I capannoni, così abbandonati sono soggetti al “ruscellamento delle fibre di amianto e allo sfaldamento delle fibrelle che si propagano nell’aria”. In sostanza, ha spiegato il procuratore aggiunto Gozzo, la pioggia negli anni lentamente ha sgretolato l’amianto con il quale era stato costruito il capannone trascinando l’acqua piovana nel suolo. Contestualmente, le stesse particelle pericolose possono essere trascinate dall’aria che poi verrà respirata dagli abitanti.
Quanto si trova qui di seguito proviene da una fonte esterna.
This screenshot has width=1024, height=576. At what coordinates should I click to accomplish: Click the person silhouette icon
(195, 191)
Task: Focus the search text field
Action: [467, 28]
Proprio per evitare che il rischio ambientale si tramuti in un disastro ambientale sono state previste quattro fasi: le prime due, che si concluderanno entro sei mesi, prevedono la rimozione del materiale contaminato e lo smaltimento dei rifiuti dell’attività estrattiva e del loro trattamento; a queste seguirà la bonifica del suolo e sottosuolo e, per concludere, si potrà procedere a una riconversione del sito. Quest’ultima fase, che si svolgerà nell’arco di quattro anni, potrà portare alla rivalutazione della miniera per altre attività turistico – imprenditoriali.
Altri retroscena delle indagini sono stati illustrati dal comandante della compagnia di Caltanissetta Domenico Dente, dal luogotenente Massimo Capuppo, comandante del nucleo operativo ecologico di Palermo e dal maresciallo Massimo Naselli del Noe di Palermo.